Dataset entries
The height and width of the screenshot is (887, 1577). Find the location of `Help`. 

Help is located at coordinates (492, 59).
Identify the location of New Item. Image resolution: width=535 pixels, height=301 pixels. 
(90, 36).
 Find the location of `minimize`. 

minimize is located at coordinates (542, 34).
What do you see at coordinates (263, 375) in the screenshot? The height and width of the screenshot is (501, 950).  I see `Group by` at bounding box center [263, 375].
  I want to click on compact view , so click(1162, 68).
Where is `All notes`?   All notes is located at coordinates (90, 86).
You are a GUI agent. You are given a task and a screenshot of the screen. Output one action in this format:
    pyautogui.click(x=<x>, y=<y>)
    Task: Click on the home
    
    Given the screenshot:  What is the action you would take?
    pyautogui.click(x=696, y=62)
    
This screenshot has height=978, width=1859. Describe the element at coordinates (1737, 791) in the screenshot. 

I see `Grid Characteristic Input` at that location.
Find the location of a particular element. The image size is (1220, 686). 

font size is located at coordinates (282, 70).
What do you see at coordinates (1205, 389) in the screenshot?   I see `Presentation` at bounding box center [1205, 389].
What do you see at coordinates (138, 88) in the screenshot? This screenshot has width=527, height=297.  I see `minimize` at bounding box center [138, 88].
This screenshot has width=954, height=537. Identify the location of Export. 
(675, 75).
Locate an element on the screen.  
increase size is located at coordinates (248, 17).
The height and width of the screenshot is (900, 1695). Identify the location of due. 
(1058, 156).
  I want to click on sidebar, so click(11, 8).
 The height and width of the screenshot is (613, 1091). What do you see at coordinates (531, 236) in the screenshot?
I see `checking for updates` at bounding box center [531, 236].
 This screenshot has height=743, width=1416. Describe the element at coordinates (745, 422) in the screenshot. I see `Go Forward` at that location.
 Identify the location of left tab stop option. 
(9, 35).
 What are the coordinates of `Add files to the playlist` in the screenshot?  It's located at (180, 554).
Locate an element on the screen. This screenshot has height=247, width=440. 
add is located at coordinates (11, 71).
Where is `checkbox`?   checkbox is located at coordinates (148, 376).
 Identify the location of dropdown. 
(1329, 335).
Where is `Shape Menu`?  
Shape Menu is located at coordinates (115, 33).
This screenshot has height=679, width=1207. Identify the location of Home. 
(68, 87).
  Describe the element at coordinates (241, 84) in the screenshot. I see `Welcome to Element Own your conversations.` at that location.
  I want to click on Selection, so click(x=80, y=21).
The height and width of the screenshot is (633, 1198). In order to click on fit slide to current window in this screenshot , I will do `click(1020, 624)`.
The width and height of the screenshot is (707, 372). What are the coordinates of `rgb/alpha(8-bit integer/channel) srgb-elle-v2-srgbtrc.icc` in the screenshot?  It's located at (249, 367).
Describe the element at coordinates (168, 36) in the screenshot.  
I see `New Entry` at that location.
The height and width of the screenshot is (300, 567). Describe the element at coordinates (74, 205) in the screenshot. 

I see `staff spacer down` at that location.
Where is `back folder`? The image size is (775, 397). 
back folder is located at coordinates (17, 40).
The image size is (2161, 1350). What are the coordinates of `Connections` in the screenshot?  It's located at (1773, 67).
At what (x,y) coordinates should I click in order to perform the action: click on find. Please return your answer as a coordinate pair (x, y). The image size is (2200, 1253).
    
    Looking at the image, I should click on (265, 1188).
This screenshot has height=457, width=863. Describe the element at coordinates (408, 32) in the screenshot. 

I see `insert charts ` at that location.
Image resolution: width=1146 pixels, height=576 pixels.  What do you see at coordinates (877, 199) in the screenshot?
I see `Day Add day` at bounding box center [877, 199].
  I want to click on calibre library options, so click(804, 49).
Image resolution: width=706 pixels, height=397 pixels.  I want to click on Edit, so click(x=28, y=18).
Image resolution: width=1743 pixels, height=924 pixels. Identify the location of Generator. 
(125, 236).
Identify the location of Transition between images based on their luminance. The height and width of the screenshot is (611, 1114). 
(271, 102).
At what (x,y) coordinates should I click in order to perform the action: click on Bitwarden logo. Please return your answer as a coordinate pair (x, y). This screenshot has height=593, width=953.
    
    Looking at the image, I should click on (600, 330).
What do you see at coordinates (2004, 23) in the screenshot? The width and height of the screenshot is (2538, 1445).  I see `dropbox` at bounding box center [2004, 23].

**Written task:**
Please copy every one of the records above word for word, with no changes.

**Output of the exercise:**
The height and width of the screenshot is (887, 1577). Find the location of `Help`. 

Help is located at coordinates (492, 59).
Identify the location of New Item. Image resolution: width=535 pixels, height=301 pixels. 
(90, 36).
 Find the location of `minimize`. 

minimize is located at coordinates (542, 34).
What do you see at coordinates (263, 375) in the screenshot? The height and width of the screenshot is (501, 950).  I see `Group by` at bounding box center [263, 375].
  I want to click on compact view , so click(1162, 68).
Where is `All notes`?   All notes is located at coordinates (90, 86).
You are a GUI agent. You are given a task and a screenshot of the screen. Output one action in this format:
    pyautogui.click(x=<x>, y=<y>)
    Task: Click on the home
    
    Given the screenshot:  What is the action you would take?
    pyautogui.click(x=696, y=62)
    
This screenshot has height=978, width=1859. Describe the element at coordinates (1737, 791) in the screenshot. 

I see `Grid Characteristic Input` at that location.
Find the location of a particular element. The image size is (1220, 686). 

font size is located at coordinates (282, 70).
What do you see at coordinates (1205, 389) in the screenshot?   I see `Presentation` at bounding box center [1205, 389].
What do you see at coordinates (138, 88) in the screenshot? This screenshot has width=527, height=297.  I see `minimize` at bounding box center [138, 88].
This screenshot has width=954, height=537. Identify the location of Export. 
(675, 75).
Locate an element on the screen.  
increase size is located at coordinates (248, 17).
The height and width of the screenshot is (900, 1695). Identify the location of due. 
(1058, 156).
  I want to click on sidebar, so click(11, 8).
 The height and width of the screenshot is (613, 1091). What do you see at coordinates (531, 236) in the screenshot?
I see `checking for updates` at bounding box center [531, 236].
 This screenshot has height=743, width=1416. Describe the element at coordinates (745, 422) in the screenshot. I see `Go Forward` at that location.
 Identify the location of left tab stop option. 
(9, 35).
 What are the coordinates of `Add files to the playlist` in the screenshot?  It's located at (180, 554).
Locate an element on the screen. This screenshot has height=247, width=440. 
add is located at coordinates (11, 71).
Where is `checkbox`?   checkbox is located at coordinates (148, 376).
 Identify the location of dropdown. 
(1329, 335).
Where is `Shape Menu`?  
Shape Menu is located at coordinates (115, 33).
This screenshot has height=679, width=1207. Identify the location of Home. 
(68, 87).
  Describe the element at coordinates (241, 84) in the screenshot. I see `Welcome to Element Own your conversations.` at that location.
  I want to click on Selection, so click(x=80, y=21).
The height and width of the screenshot is (633, 1198). In order to click on fit slide to current window in this screenshot , I will do `click(1020, 624)`.
The width and height of the screenshot is (707, 372). What are the coordinates of `rgb/alpha(8-bit integer/channel) srgb-elle-v2-srgbtrc.icc` in the screenshot?  It's located at (249, 367).
Describe the element at coordinates (168, 36) in the screenshot.  
I see `New Entry` at that location.
The height and width of the screenshot is (300, 567). Describe the element at coordinates (74, 205) in the screenshot. 

I see `staff spacer down` at that location.
Where is `back folder`? The image size is (775, 397). 
back folder is located at coordinates (17, 40).
The image size is (2161, 1350). What are the coordinates of `Connections` in the screenshot?  It's located at (1773, 67).
At what (x,y) coordinates should I click in order to perform the action: click on find. Please return your answer as a coordinate pair (x, y). The image size is (2200, 1253).
    
    Looking at the image, I should click on (265, 1188).
This screenshot has height=457, width=863. Describe the element at coordinates (408, 32) in the screenshot. 

I see `insert charts ` at that location.
Image resolution: width=1146 pixels, height=576 pixels.  What do you see at coordinates (877, 199) in the screenshot?
I see `Day Add day` at bounding box center [877, 199].
  I want to click on calibre library options, so click(804, 49).
Image resolution: width=706 pixels, height=397 pixels.  I want to click on Edit, so click(x=28, y=18).
Image resolution: width=1743 pixels, height=924 pixels. Identify the location of Generator. 
(125, 236).
Identify the location of Transition between images based on their luminance. The height and width of the screenshot is (611, 1114). 
(271, 102).
At what (x,y) coordinates should I click in order to perform the action: click on Bitwarden logo. Please return your answer as a coordinate pair (x, y). This screenshot has height=593, width=953.
    
    Looking at the image, I should click on (600, 330).
What do you see at coordinates (2004, 23) in the screenshot? The width and height of the screenshot is (2538, 1445).  I see `dropbox` at bounding box center [2004, 23].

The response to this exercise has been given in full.